Thursday, 30 January 2025

Heathrow: a growth disruption

Yesterday, the Chancellor, Rachael Reeves gave us yet another reason to doubt her ability or judgment. With all the modesty of President Trump, she announced that expanding Heathrow Airport by adding a third runway, building two new car parks, burying the M25 motorway, and upgrading two of the five terminals would kickstart the UK's economic growth. Her moral compass is skew-whiff.

She asked the owners of the airport to bring forward revised plans for the expansion by the summer. If the plans were approved the expansion is expected to take more than 10 years to complete. She claims it will create 100,000 jobs, an inflated consultant's projection that is as unlikely as the KPMG estimate that HS2 would make £15bn of savings by improving connectivity between London and Birmingham. This was later admitted to be unrealistic. She also claimed it would enable a significant increase in the export of goods and that whisky and salmon are two of Heathrow's biggest exports. This has been rubbished by Scottish companies who have pointed out that almost all the whisky exports are by shipping containers through ports and salmon goes from Scottish airports.
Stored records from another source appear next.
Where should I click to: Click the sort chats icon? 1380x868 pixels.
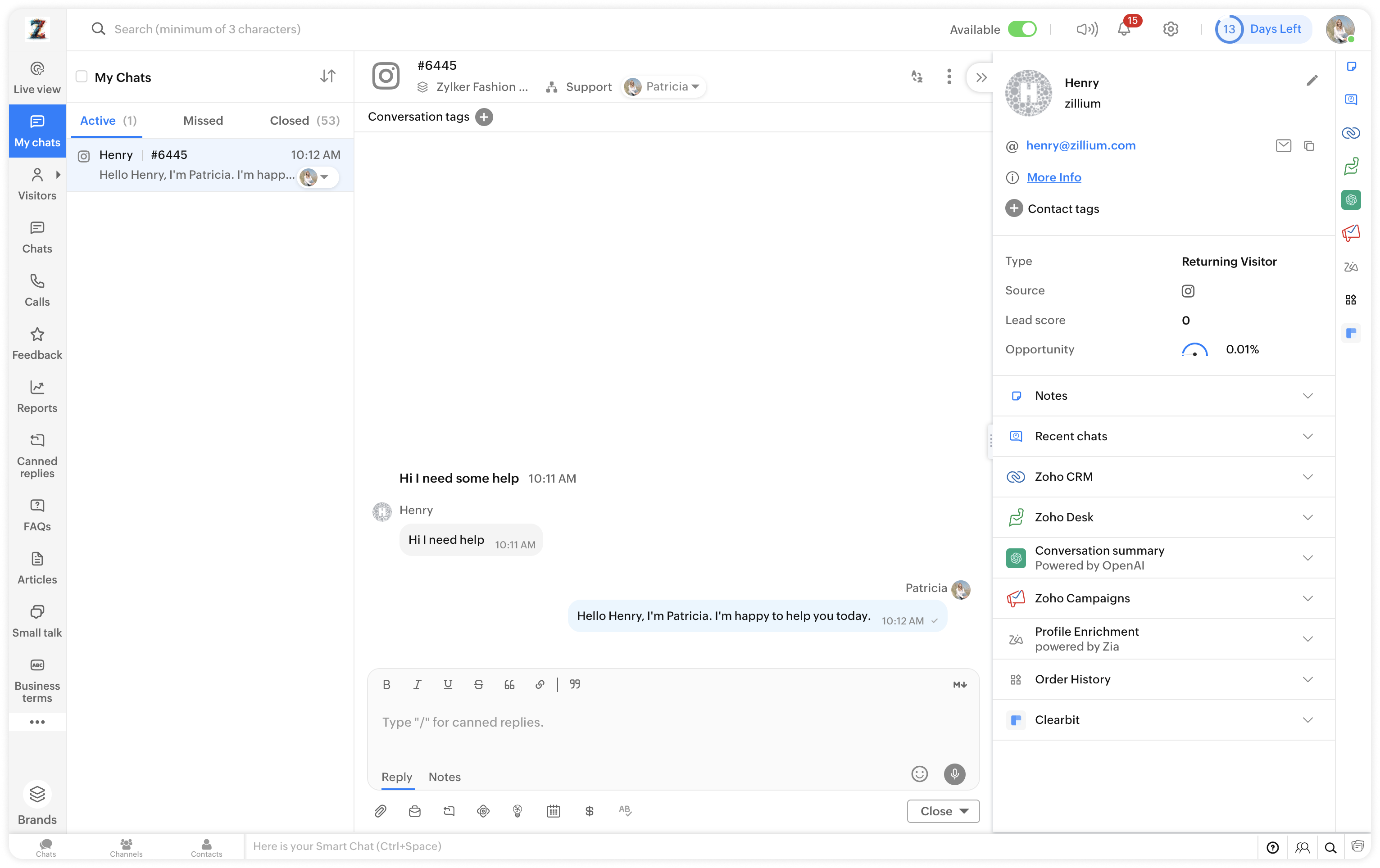328,76
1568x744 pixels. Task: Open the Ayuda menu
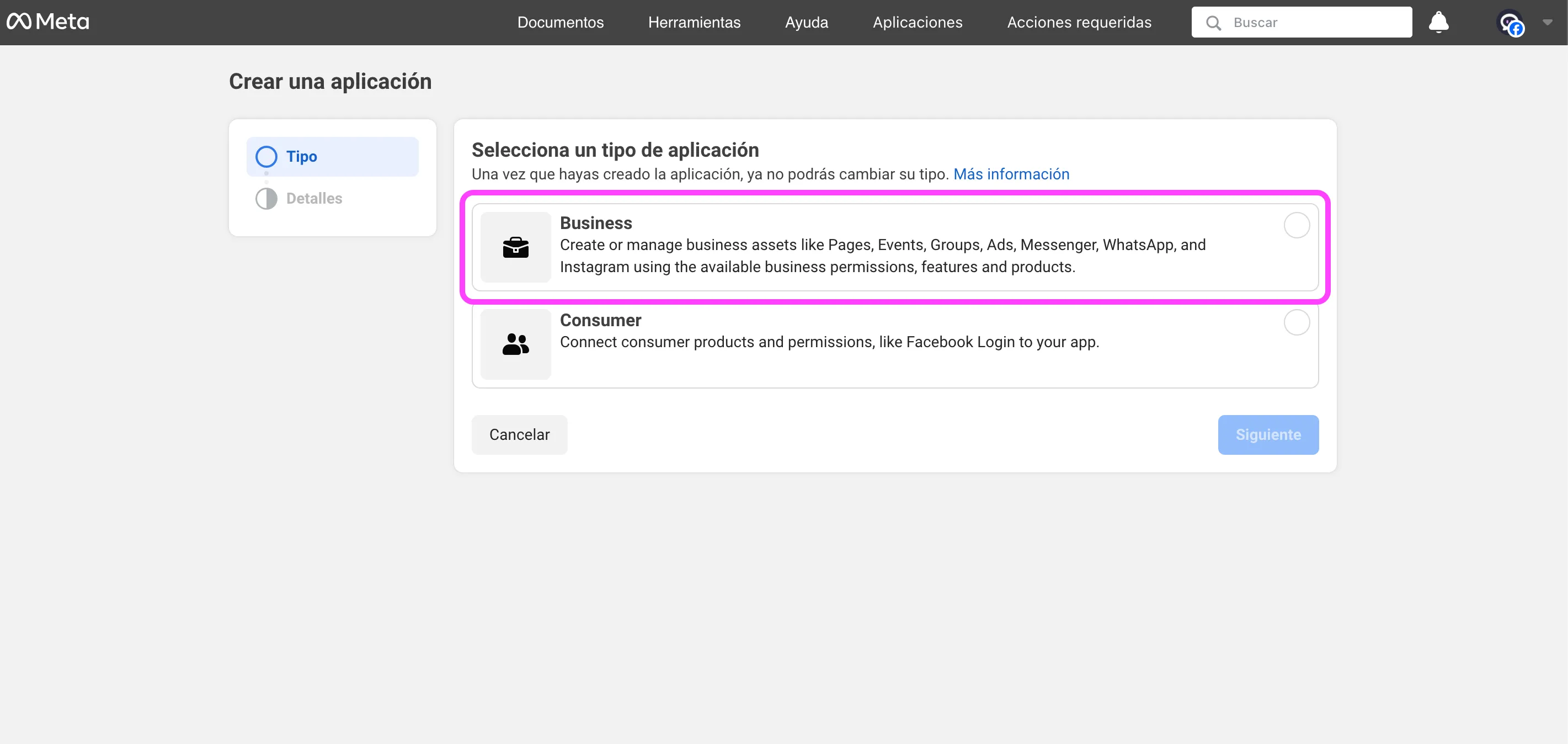[x=806, y=22]
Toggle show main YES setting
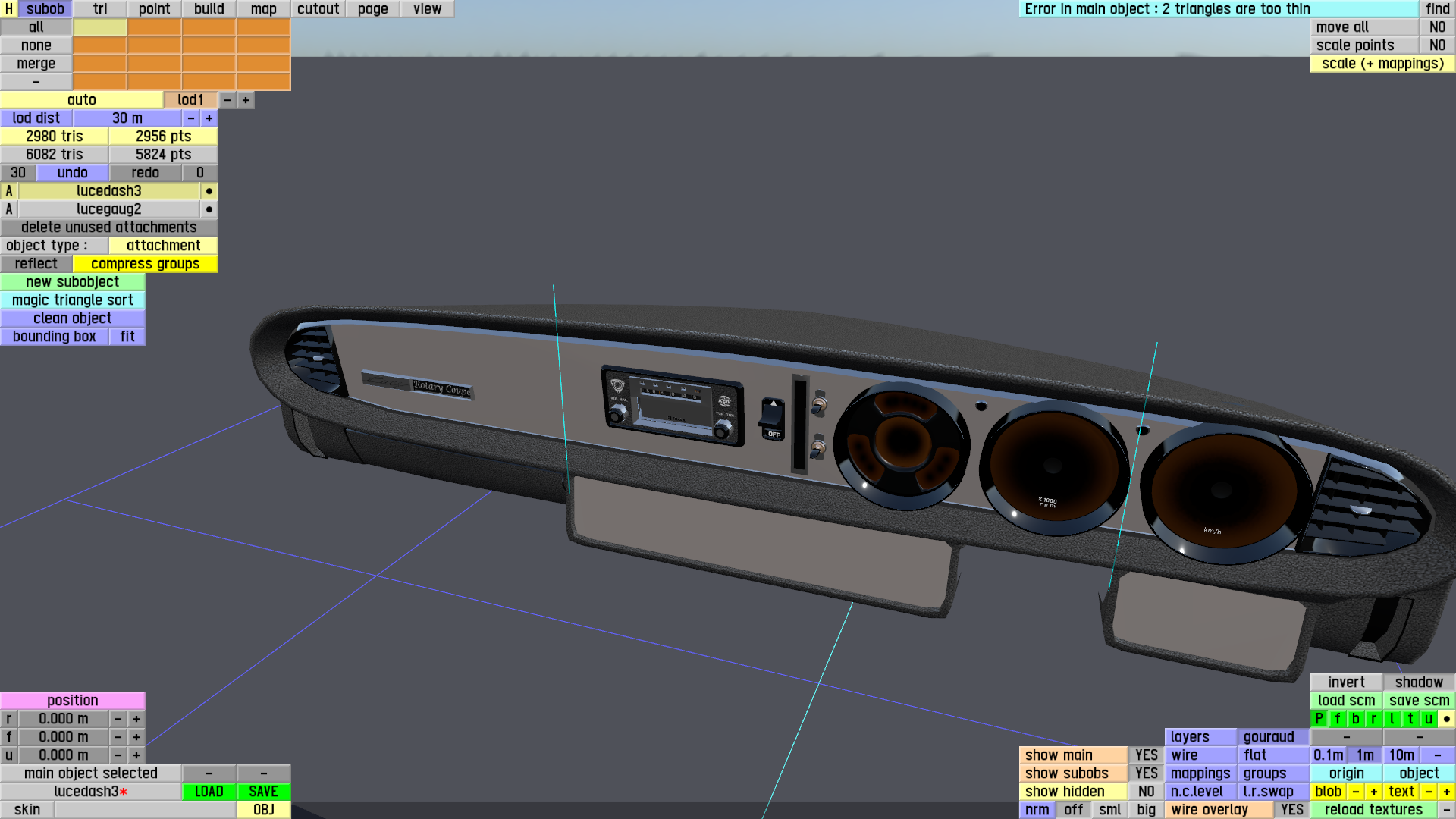This screenshot has height=819, width=1456. (x=1146, y=755)
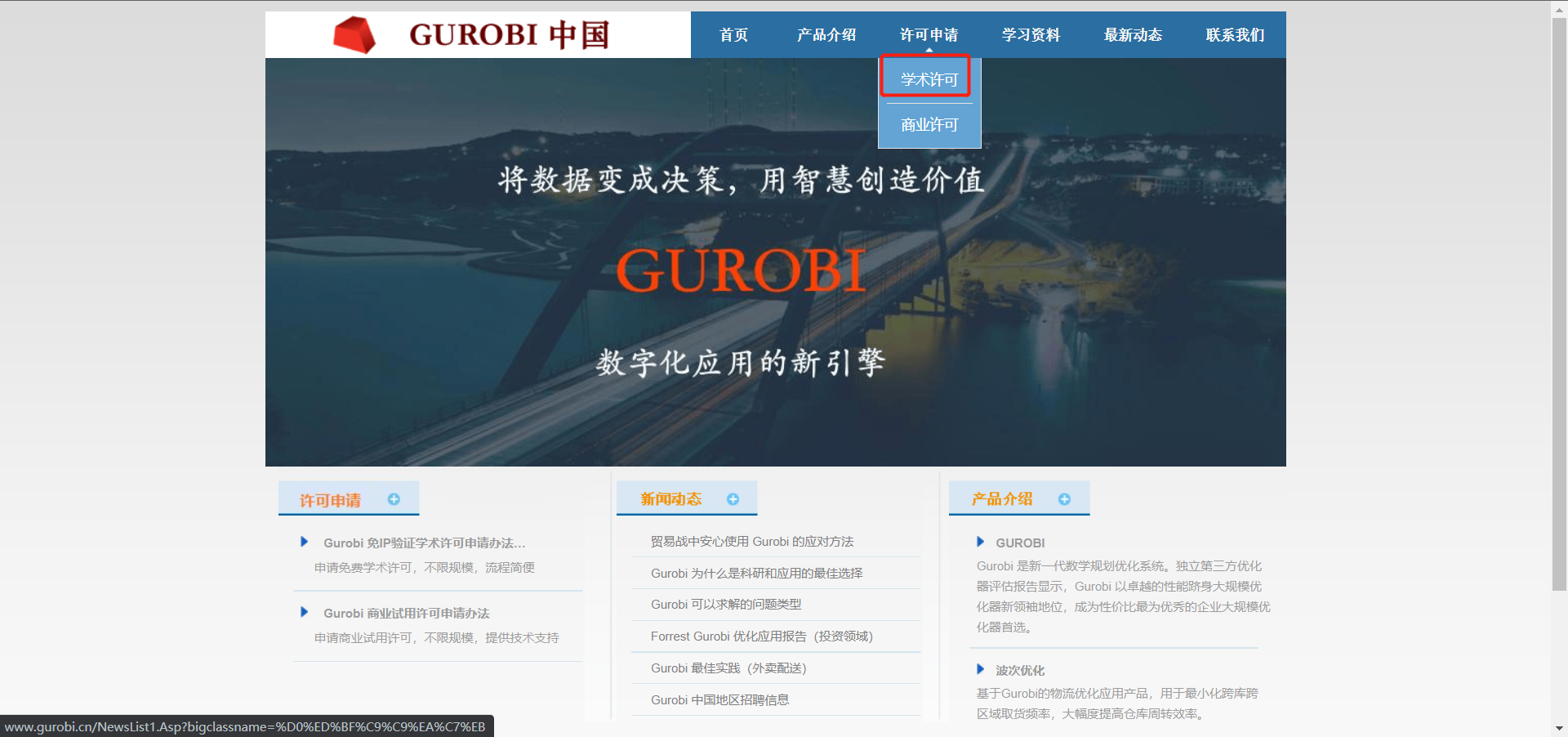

The new owners of the airport, FGO Topco, is a consortium of French, Qatari and Saudi Arabian investors. The previous owners, Heathrow Airports Holdings, estimated that the expansion would cost £14bn. The new owners will no doubt significantly revise these costs because of inflation over the past few years. These costs will be paid for by charging airlines. The charges at Heathrow are already two and a half times higher than Gatwick and other European hub airports. According to the travel journalist Simon Calder and Willie Walsh, the former British Airways chief executive, there are severe doubts about whether these could be afforded or sustained. There are then the direct costs to the UK government from M25 tunnelling, upgrading rail connections, infrastructure costs resulting from a massive increase in traffic and ameliorating the environmental issues. 

This discussion on the pros and cons of this LBC video is a useful primer to the debate.

Heathrow's expansion plans are an ill-conceived proposal that the Labour Government and Rachel Reeves will come to regret. The patina of her brassy boast that she would be the first Green Chancellor has already been polished off. It is her London roots and Oxford education that has taken over with her so-called big growth agenda focused on London and the Oxford to Cambridge corridor. The abandonment of decarbonisation targets along with the deregulation of Planning and continued austerity suggests that Labour is performing a volte-face on the very issues that enabled it to gain power. It has not taken long for Reeves to be scammed by advice from private investment companies and hoodwinked by Treasury shibboleths.  

There are many reasons why reviving the Heathrow Expansion Plan is a mission too far.

First, the environmental impact and increased carbon emissions that she claims can be overcome do not accord with the substantial body of evidence that is outlined in this briefing paper on the environmental impact of  Heathrow Expansion.

Second, is the impact on London residents. The number of flights would increase from 480,000 a year to 720,000 a year, a 50% increase to almost 2000 flights per day. The flight paths into Heathrow in prevailing winds are directly over central London with 750,000 people subjected to excessive noise levels. This does not include other communities with landings starting at 4:30 am and certainly disturbing residents as far away as Lambeth. I am regularly awakened by the early morning aircraft landings when I stay there.

Third, the congestion in the vicinity of Heathrow, including the M25 adds cost delays to many businesses and extends travel times for road users. Congestion will only increase, diminish the efficiency and halt the growth of many businesses.

Fourth, the effect of further increasing the capacity of one of the world's busiest airports will reinforce the primacy (the ratio of the size of the largest city to the next largest cities) of London and divert funding from other regions which are in desperate need of investment and levelling up. The years of London-centric investment by the Tory government are being replicated. All the evidence is that countries with a high level of primacy of their largest cities like the UK, France, Mexico and Thailand are less successful in achieving economic growth than countries that have greater parity in the size of city regions.

Finally, there are better hub airports like Frankfurt, Schiphol, Amsterdam, Charles de Gaul, Paris, Vienna and Zurich. They have been designed as fully integrated airports with excellent transport links and suffer few of the delays that are endemic at Heathrow. Nor do they have flight paths over the city. 

On my last three transfers at Heathrow Airport, admittedly the last one was in 2016, I missed my connecting flights. I no longer use it as a matter of principle, even Gatwick works better. The UK seems obsessed with building and expanding oversized infrastructure projects like airports, power stations and hospitals. They become too big to be either effective or efficient. Heathrow is already a case in point, why make it worse and divert much-needed investment that will not reap any highly dubious benefits for at least ten years.